> **WORK INSTRUCTION**
Within the data below, copy each line where the string "computer" is found.

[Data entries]

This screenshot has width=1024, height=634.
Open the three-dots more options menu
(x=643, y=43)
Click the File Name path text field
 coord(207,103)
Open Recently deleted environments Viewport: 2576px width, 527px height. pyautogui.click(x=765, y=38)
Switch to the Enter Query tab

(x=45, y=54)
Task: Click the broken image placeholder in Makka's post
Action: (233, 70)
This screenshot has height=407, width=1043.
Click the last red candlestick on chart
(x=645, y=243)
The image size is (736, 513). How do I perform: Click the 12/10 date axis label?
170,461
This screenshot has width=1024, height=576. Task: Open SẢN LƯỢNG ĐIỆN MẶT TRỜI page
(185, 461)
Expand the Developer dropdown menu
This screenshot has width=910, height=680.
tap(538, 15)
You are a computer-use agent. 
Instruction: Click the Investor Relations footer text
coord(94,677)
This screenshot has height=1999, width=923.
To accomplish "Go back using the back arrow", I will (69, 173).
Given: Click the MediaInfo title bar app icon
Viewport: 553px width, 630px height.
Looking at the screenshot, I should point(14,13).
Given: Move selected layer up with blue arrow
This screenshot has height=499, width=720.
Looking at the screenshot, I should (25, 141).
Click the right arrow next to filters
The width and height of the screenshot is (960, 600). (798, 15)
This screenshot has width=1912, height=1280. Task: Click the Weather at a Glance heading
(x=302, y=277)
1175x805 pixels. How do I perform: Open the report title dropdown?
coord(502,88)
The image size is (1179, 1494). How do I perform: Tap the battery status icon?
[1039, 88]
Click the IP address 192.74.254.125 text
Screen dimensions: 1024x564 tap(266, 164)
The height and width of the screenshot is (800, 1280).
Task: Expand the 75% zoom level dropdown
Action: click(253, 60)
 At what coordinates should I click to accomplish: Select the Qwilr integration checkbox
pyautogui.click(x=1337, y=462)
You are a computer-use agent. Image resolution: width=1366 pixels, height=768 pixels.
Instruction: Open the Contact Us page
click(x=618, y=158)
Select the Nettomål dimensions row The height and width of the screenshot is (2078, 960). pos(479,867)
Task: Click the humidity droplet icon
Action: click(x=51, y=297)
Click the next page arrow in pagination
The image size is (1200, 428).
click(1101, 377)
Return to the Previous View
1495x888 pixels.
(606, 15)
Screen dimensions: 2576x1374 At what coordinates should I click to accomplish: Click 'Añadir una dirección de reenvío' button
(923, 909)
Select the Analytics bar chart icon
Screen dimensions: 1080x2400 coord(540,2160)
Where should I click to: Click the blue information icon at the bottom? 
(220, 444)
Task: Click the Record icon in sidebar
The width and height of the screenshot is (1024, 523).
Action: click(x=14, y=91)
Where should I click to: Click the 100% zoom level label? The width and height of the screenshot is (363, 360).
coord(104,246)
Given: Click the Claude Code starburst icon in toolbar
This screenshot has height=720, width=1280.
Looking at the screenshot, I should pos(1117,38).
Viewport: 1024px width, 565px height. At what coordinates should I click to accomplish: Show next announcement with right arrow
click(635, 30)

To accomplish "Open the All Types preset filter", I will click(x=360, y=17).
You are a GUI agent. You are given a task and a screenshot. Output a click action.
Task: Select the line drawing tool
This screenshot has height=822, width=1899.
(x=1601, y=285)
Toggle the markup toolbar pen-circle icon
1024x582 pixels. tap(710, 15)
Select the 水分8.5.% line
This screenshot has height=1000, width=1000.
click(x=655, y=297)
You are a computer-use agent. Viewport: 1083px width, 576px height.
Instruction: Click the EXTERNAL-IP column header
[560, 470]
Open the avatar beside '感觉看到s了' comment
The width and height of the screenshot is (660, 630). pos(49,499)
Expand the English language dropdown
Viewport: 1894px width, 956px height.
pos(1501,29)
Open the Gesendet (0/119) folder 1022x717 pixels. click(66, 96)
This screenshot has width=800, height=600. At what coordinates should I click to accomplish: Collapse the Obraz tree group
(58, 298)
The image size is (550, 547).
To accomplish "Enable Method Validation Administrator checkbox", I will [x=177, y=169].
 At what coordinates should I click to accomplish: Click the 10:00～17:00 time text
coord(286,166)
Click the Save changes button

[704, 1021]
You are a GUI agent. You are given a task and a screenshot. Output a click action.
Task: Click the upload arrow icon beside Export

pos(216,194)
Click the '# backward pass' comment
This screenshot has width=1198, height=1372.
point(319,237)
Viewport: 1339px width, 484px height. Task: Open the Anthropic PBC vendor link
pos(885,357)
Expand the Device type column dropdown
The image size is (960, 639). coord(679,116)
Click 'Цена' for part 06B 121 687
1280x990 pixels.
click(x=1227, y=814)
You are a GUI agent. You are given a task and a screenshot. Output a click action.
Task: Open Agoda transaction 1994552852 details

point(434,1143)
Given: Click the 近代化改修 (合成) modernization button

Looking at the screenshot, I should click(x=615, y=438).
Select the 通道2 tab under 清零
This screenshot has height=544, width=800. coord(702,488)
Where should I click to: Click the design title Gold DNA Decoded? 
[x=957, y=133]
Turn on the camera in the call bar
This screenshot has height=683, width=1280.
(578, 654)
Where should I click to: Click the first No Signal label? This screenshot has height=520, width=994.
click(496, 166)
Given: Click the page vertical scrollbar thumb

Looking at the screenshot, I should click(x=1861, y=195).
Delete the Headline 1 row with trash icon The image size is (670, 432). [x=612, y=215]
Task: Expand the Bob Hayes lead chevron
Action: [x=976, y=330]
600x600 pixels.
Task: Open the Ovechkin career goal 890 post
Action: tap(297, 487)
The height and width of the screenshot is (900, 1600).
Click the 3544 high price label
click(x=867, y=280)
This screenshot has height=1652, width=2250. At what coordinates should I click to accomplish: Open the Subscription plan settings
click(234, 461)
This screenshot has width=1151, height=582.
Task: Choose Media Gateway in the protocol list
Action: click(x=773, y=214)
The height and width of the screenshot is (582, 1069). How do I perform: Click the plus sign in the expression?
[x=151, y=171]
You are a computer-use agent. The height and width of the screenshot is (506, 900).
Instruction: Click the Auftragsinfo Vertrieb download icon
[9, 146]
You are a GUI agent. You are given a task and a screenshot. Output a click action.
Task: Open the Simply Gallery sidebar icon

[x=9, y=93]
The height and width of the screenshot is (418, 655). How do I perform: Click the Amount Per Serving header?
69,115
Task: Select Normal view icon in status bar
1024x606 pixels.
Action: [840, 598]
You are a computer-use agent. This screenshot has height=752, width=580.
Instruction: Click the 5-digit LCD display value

> **RESULT**
You are a computer-use agent. 
You are a computer-use agent. Image resolution: width=1366 pixels, height=768 pixels.
You are a computer-use agent. Viewport: 1083px width, 576px height.
You are a computer-use agent. The height and width of the screenshot is (506, 900).
You are a computer-use agent. This screenshot has height=752, width=580.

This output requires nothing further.